■ EXERCISE GOAL
How many lines in the listing below contain the string "preview"? Reply with the number only.

Entries on target coordinates

::::::

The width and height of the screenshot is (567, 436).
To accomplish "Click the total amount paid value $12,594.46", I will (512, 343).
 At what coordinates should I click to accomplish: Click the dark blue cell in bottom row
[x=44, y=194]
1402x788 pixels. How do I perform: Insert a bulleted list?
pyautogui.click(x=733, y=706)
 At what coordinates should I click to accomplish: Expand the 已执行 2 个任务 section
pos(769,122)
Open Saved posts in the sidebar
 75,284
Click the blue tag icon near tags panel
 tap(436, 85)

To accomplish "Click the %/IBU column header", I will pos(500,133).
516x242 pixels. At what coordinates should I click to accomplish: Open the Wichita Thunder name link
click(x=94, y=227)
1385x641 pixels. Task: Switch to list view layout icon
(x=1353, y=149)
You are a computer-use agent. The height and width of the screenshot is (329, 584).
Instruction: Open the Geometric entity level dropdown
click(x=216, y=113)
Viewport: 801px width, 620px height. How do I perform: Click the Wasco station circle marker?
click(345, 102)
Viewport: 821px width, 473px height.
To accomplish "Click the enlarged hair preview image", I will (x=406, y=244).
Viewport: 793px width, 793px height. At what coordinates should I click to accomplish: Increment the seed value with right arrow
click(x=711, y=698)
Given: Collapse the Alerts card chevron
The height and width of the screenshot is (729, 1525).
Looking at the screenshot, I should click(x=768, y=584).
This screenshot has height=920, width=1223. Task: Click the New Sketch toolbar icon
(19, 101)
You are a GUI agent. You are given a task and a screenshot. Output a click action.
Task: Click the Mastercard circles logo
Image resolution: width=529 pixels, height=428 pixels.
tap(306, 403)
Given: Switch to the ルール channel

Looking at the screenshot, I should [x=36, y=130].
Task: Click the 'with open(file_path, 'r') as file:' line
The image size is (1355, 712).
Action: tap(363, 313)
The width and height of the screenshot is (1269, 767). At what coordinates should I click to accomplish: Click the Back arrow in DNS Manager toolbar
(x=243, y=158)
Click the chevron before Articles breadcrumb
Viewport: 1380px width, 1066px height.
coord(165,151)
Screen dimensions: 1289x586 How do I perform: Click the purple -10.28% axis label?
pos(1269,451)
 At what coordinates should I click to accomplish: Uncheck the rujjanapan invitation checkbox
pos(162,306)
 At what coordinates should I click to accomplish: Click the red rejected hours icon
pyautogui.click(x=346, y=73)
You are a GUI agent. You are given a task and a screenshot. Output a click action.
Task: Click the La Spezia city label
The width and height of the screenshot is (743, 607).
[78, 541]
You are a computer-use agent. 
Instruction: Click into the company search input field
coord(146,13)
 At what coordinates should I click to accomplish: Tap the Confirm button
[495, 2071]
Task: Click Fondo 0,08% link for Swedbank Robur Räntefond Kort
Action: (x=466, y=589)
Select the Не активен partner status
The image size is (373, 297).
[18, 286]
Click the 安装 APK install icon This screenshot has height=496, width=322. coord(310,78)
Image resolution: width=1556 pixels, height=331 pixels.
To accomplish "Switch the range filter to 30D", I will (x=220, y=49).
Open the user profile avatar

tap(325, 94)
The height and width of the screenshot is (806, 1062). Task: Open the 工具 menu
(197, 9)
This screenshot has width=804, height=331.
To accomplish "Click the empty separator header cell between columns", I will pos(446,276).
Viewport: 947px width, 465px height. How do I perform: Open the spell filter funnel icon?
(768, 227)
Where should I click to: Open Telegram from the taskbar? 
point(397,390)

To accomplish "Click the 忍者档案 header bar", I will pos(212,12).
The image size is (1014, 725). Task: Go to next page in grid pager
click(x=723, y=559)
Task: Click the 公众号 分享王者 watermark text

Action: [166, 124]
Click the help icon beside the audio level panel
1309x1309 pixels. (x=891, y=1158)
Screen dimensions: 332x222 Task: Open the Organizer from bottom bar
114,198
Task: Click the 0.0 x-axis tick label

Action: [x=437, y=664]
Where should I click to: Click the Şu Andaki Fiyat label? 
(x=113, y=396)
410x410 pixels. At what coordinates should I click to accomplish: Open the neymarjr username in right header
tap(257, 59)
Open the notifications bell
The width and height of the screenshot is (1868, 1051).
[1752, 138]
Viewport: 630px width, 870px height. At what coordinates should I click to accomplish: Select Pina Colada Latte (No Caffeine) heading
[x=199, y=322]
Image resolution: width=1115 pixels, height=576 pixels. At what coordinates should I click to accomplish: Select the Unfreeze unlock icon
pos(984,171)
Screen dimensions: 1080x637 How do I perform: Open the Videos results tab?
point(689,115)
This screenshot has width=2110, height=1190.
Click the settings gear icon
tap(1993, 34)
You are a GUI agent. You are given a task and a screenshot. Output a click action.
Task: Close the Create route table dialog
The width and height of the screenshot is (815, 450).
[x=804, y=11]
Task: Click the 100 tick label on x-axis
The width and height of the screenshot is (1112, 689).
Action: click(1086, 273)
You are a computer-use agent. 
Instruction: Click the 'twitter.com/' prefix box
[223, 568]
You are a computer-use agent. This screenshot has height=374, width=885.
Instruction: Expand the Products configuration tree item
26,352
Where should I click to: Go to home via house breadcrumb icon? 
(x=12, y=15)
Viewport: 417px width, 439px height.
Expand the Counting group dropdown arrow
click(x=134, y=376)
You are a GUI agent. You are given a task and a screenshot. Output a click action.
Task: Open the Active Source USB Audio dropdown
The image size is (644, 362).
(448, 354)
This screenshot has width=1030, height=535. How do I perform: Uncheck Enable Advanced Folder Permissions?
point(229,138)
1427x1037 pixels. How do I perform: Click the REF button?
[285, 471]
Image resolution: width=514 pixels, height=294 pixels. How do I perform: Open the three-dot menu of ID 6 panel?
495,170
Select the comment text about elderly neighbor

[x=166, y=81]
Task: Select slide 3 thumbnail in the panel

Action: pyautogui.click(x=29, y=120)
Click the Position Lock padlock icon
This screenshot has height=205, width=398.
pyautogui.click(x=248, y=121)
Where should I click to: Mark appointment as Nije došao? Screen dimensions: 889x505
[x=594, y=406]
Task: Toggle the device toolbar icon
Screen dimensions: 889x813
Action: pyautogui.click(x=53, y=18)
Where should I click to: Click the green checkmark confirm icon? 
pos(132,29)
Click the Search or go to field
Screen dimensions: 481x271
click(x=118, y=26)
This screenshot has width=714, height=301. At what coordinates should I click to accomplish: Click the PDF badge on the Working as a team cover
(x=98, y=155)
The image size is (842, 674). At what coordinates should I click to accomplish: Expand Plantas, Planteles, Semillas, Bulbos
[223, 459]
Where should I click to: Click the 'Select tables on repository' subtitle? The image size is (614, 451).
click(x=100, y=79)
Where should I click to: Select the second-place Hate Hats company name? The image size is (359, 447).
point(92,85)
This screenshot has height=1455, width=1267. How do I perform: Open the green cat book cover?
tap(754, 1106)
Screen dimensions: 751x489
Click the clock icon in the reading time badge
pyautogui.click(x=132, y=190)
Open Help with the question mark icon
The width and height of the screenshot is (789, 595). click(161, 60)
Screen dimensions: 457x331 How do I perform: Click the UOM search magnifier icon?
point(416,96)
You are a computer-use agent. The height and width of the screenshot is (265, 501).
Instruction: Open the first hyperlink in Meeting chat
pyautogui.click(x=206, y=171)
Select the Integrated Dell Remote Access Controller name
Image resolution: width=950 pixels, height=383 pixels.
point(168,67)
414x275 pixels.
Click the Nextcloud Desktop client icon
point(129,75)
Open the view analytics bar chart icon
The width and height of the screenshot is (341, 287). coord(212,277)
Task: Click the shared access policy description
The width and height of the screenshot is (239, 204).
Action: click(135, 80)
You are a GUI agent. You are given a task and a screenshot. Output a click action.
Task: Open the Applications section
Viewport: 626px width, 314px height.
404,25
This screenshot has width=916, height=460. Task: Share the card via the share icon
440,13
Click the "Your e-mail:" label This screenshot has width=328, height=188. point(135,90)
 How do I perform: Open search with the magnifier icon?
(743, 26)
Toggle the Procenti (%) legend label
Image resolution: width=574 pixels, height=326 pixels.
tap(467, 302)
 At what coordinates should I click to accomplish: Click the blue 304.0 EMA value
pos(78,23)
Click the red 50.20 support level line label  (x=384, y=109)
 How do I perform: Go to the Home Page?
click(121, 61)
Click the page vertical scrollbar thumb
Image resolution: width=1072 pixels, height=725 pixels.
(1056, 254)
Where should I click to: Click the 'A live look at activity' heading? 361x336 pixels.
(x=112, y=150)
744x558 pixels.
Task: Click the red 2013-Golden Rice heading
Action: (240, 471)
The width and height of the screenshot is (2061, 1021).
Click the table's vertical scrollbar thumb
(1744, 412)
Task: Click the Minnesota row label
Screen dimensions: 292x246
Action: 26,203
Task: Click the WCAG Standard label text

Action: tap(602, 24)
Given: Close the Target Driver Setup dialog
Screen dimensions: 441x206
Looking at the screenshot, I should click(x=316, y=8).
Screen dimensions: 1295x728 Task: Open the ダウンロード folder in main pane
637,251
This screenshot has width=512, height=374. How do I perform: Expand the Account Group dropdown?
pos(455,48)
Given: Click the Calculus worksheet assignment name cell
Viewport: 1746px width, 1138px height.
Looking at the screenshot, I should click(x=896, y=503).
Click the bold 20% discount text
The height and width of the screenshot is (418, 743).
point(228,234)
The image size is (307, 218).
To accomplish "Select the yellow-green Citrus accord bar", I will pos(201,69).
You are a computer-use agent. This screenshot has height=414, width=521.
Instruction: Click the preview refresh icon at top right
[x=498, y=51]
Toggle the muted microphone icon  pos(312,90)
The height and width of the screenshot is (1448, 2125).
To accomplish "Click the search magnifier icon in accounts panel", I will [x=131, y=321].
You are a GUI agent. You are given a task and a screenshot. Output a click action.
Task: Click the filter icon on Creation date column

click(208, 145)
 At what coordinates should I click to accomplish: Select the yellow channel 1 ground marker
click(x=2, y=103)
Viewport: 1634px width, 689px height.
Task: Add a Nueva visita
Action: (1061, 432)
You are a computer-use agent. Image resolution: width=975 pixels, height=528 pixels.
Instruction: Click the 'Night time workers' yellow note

::::::

■ RESPONSE
2